Review of Starman

Starman (1984)
6/10
Jeff Bridges shines as "Starman"...
7 February 2007
Another unpredictable film from John Carpenter with an Oscar-nominated performance by JEFF BRIDGES, at a time when his career was in high gear.

JEFF BRIDGES is an alien with the ability to transform himself into the exact duplicate of KAREN ALLEN's husband Scott who has died. He lands in her backyard in Wisconsin when his ship plunges to earth. Little communication between them, but he makes Allen drive him across the country in her '77 Mustang with a working knowledge of English consisting of a few phrases here and there. His mission is to reach Arizona within a few days to meet his starship or it leaves without him and he dies.
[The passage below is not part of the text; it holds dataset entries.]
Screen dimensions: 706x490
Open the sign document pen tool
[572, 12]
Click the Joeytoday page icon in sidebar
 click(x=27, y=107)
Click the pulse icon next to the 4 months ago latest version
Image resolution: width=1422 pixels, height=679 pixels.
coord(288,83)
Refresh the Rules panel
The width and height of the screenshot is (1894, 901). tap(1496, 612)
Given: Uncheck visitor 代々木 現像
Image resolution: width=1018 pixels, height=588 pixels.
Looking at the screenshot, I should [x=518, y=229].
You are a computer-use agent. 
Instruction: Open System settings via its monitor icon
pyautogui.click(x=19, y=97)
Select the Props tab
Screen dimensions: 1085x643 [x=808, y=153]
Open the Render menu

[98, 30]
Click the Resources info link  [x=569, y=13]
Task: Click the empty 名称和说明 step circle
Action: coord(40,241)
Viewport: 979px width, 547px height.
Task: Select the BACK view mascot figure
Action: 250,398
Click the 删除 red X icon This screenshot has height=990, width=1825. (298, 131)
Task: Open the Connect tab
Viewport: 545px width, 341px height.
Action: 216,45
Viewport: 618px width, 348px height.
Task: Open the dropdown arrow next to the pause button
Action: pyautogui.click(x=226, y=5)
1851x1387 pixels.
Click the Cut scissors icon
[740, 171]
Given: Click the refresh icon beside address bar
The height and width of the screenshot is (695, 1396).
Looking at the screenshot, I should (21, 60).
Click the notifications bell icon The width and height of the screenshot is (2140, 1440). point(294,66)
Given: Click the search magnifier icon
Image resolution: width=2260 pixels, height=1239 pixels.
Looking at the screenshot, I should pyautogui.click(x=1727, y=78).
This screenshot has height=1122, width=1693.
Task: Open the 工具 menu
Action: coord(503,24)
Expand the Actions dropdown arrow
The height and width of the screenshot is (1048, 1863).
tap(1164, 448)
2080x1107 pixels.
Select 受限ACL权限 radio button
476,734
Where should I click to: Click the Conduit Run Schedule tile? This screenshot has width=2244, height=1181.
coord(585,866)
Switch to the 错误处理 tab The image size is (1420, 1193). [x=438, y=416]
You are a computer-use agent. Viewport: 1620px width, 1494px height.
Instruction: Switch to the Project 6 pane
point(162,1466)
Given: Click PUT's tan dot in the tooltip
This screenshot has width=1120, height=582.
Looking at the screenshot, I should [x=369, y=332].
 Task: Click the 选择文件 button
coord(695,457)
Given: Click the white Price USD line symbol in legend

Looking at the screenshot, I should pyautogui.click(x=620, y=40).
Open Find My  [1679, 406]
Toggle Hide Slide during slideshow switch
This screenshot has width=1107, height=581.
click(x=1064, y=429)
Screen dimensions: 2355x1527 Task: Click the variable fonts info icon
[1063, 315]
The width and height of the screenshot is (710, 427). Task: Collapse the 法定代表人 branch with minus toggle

The fantasy aspect remains credible until about midpoint in the story when the alien exhibits some supernatural powers. Even a sci-fi romance of this kind shouldn't become too incredible. The romantic angle is restrained and nicely underplayed, especially by Bridges who gets his idea of kissing from watching a clip from FROM HERE TO ETERNITY.

The second half of the story deals more with the police on their tail trying to rescue Allen, who by now has fallen in love with her kidnapper and doesn't want them to harm him. It's also at this point that the story loses steam and interest in the denouement lessens instead of increases--obviously the opposite of what Carpenter intended--nor does the climactic scene with Bridges joining his space ship have the punch it should have had. (Maybe it needed John Williams for that added dimension!)

The film depends largely on JEFF BRIDGES' performance as the alien. He does it with strange gestures and head jerks but is always convincingly like an inhuman mannequin. Even his walk is stiff.

Favorite line from driver who gives Bridges a lift: "You're not from around here, are yah?"

Summing up: Offbeat and interesting, but could have had a deeper impact.